What you will do: Every line below that has "computer" in it should be copied.

(Recorded data)
>>>
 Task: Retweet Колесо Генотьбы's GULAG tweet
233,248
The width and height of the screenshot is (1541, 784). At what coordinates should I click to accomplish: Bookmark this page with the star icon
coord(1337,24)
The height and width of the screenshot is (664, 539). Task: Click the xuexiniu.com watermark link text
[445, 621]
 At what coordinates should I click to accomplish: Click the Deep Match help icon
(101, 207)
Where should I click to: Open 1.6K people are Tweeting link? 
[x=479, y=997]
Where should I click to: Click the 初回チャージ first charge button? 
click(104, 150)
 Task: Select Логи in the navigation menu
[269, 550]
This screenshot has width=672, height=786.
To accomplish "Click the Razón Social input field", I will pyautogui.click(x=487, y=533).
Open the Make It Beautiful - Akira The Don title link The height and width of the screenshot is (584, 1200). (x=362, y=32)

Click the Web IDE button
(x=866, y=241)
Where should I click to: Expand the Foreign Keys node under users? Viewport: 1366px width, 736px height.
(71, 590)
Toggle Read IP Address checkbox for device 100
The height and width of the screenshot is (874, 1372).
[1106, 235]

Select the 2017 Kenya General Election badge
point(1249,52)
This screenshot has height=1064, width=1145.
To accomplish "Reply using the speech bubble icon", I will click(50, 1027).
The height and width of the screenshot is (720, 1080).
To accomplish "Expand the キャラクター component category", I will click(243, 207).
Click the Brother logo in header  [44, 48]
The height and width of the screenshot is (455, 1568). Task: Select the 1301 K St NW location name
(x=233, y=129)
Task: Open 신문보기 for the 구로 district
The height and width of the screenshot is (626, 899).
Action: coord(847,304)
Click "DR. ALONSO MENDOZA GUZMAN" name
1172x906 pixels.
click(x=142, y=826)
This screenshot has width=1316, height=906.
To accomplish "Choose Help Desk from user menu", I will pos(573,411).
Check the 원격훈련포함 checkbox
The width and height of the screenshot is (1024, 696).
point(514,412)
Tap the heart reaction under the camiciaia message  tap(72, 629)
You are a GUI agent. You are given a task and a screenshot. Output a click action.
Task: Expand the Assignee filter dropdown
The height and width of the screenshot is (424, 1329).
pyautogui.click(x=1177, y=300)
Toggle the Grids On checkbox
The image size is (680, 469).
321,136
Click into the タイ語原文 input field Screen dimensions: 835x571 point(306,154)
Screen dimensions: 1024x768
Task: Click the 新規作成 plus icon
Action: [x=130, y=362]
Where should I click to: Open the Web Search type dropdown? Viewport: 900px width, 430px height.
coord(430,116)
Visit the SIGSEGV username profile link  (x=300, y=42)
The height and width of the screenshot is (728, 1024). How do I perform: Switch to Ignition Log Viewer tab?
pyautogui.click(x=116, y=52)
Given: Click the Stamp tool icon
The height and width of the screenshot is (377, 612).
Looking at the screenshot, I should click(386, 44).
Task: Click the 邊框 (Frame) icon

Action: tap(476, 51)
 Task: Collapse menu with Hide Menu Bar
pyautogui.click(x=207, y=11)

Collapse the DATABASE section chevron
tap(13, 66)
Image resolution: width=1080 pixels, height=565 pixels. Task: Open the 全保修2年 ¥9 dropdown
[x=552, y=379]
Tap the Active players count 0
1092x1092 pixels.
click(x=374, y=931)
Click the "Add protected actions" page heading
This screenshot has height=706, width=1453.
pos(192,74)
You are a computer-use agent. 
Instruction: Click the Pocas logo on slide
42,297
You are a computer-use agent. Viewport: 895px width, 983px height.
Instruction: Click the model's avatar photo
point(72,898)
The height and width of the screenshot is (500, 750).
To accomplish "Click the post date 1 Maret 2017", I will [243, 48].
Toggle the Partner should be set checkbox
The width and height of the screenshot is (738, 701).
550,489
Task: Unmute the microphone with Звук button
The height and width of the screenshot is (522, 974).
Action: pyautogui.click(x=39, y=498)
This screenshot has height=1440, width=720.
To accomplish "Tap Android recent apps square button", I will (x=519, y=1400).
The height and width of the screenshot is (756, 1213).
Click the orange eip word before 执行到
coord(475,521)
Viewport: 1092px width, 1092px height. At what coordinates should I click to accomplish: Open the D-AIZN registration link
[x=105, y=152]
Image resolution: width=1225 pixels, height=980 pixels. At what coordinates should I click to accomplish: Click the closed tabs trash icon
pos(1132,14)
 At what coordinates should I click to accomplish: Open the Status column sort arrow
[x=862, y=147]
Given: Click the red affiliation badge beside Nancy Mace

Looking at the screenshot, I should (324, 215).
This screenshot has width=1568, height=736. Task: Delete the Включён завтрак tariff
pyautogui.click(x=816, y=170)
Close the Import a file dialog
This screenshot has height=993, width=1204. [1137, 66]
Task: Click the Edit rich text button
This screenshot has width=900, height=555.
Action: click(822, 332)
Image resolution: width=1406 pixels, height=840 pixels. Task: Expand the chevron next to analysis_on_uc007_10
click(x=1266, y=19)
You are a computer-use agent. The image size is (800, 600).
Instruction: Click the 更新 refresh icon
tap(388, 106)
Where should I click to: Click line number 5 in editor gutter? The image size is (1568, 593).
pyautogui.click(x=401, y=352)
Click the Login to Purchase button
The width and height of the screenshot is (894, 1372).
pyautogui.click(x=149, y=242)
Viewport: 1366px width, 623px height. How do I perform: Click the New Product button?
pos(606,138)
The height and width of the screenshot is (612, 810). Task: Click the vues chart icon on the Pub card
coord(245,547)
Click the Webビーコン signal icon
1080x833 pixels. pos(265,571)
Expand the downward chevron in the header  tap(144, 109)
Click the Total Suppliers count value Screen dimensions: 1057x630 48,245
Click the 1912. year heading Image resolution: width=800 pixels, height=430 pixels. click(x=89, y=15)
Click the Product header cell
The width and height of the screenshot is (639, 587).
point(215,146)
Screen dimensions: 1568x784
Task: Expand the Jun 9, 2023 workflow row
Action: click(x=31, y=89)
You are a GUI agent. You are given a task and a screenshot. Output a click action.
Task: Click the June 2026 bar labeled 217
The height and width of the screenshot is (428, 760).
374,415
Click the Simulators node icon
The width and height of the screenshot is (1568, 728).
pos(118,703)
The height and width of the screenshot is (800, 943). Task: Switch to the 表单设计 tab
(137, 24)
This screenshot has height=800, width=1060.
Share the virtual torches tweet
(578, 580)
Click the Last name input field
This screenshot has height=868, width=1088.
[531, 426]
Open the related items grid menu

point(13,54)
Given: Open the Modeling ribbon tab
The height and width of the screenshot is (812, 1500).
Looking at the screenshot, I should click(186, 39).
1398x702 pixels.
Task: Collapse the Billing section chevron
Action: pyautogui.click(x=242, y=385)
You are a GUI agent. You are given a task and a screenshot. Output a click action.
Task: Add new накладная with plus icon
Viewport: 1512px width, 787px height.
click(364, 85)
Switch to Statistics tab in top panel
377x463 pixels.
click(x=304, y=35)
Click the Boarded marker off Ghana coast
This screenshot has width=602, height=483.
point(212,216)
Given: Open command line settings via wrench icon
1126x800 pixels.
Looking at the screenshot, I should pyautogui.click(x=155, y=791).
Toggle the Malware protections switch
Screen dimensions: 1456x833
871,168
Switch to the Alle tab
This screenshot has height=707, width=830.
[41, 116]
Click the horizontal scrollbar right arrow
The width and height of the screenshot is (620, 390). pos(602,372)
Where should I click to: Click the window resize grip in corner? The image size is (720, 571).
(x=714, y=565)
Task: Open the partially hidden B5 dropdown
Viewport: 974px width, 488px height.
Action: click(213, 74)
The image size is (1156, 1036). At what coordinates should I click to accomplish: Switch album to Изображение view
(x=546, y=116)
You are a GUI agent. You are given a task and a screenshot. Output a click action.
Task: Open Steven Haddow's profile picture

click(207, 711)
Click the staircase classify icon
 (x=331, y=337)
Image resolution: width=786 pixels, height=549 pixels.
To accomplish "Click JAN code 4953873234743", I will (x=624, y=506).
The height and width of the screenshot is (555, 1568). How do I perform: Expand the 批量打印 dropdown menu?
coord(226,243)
<<<
Written solution:
You are a computer-use agent. 
You are a computer-use agent. Viewport: 895px width, 983px height.
You are a computer-use agent. The image size is (800, 600).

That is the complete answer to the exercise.